We had a launch meeting in Arosa in mid-January where all 170 scientists
involved met up. All the professors talked about their plans in the project and
where they saw potential links to other groups. The important thing for us was
for the doctoral students to discuss their ideas and projects amongst
themselves, too, and have an opportunity to get to know each other during an
afternoon of skiing. A lot of interesting projects have already come about that
way. In future, we want to organise mini-sabbaticals for all doctoral students
who receive QSIT funding where everyone experiences a completely different
research area once a year for a week.
What are your personal expectations from the project?

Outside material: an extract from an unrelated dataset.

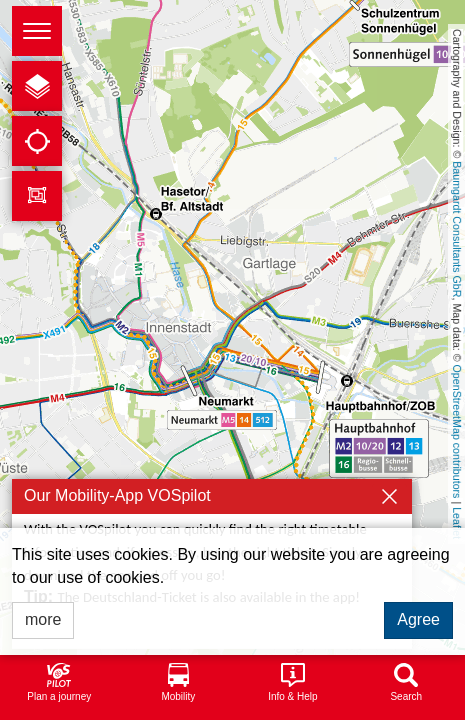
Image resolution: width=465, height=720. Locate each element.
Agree (418, 619)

I’d like to see a colourful bouquet of outstanding scientific results. With QSIT we’re looking to establish Switzerland on the international stage as a leading research facility in the field. For me personally, it’s important that we create an atmosphere for young people through QSIT in which they find excellent conditions and a scientific environment so they get excited about their subject, enjoy their work and see that it’s a job for the future. Getting good people isn’t hard; keeping them in research, though, that’s a different story.
National Centre of Competence in Research QSIT
In May 2010 ETH Zurich was awarded two new National Centres of
Competence in Research (NCCR) by the Swiss National Science
Foundation (SNSF). The project “Quantum
Science and Technology” run by the professors Klaus Ensslin, Tilman Esslinger (ETH
Zurich) and Richard Warburton (University of Basle) was launched in January,
just a few months after the project MUST headed by the professors Ursula Keller (ETH Zurich) and Thomas Feurer
(University of Berne). A total of CHF 34 million is to be ploughed into the two
programmes in the first four years. The projects are spread out over three
four-year periods.
QSIT researchers have already managed to chalk up major successes over
the past year: the journal Science hailed several studies from the field
of quantum mechanics published in 2010 as the research breakthrough of the year.
ETH-Zurich professors Tilman Esslinger and Matthias Troyer were involved in two
of these publications. The research groups involved succeeded in successfully
constructing and testing quantum simulators for the first time. Esslinger’s team,
for example, created a new so-called many-body system out of light and atoms
which was used to observe and measure quantitatively a fundamental phase
transition theoretically predicted by Klaus Hepp (ETH Zurich) and Eliot Lieb
(Princeton University) in the seventies for the first time. Matthias Troyer’s
team succeeded in using numerical simulations to verify the results of quantum
simulations with a supercomputer that could be performed by a similar quantum
simulator. The simulator was based on a three-dimensional optical grid produced
by laser beams in which specific atoms were captured. All the components of the
quantum simulator had to be accurately adjustable so how the system to be
simulated behaves could be reproduced. The idea of building a quantum simulator
began with Nobel-Prize winner Richard Feynman, who suggested back in the 1980s that
complex quantum systems were only be calculable with a quantum simulator.